• SOURCE RECORDS:
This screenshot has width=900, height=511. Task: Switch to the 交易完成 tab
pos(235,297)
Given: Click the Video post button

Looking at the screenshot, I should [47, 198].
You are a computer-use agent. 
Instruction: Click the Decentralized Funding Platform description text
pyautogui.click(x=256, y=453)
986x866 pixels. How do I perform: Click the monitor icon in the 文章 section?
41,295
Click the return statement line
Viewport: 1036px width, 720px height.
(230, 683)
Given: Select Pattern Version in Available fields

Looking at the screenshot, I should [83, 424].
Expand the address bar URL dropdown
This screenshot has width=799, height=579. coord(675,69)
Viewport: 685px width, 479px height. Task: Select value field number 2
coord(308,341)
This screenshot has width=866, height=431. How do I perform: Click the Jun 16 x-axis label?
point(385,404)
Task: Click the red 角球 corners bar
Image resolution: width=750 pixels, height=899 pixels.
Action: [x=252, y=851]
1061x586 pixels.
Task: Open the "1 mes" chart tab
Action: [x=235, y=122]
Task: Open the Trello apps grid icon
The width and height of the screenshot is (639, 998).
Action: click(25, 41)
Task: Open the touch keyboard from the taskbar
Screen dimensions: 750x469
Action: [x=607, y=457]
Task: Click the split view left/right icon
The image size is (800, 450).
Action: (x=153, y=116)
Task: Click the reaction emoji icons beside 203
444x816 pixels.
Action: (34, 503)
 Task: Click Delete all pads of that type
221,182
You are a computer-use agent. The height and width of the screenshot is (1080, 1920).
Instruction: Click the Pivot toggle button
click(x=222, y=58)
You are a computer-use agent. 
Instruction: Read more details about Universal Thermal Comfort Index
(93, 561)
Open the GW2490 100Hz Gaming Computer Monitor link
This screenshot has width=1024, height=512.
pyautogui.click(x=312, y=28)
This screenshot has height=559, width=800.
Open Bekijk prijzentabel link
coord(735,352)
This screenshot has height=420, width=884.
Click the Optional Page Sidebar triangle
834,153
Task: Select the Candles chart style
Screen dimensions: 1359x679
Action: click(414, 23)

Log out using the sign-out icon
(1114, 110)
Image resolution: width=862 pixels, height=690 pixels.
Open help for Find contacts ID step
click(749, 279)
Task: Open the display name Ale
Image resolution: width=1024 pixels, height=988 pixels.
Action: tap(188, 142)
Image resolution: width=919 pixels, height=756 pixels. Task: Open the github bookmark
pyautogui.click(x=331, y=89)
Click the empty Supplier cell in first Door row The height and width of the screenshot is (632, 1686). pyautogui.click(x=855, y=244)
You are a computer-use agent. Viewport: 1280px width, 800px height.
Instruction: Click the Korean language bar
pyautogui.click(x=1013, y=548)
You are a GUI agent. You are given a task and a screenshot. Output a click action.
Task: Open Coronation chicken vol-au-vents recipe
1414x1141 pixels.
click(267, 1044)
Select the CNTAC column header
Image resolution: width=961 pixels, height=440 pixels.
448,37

• TASK BRIEF:
From the line holding "Image resolution: width=1024" to the line holding "Select the CNTAC column header", inclusive, restate each line above exactly as written.

• RESULT OF THIS TASK:
Image resolution: width=1024 pixels, height=988 pixels.
Action: tap(188, 142)
Image resolution: width=919 pixels, height=756 pixels. Task: Open the github bookmark
pyautogui.click(x=331, y=89)
Click the empty Supplier cell in first Door row The height and width of the screenshot is (632, 1686). pyautogui.click(x=855, y=244)
You are a computer-use agent. Viewport: 1280px width, 800px height.
Instruction: Click the Korean language bar
pyautogui.click(x=1013, y=548)
You are a GUI agent. You are given a task and a screenshot. Output a click action.
Task: Open Coronation chicken vol-au-vents recipe
1414x1141 pixels.
click(267, 1044)
Select the CNTAC column header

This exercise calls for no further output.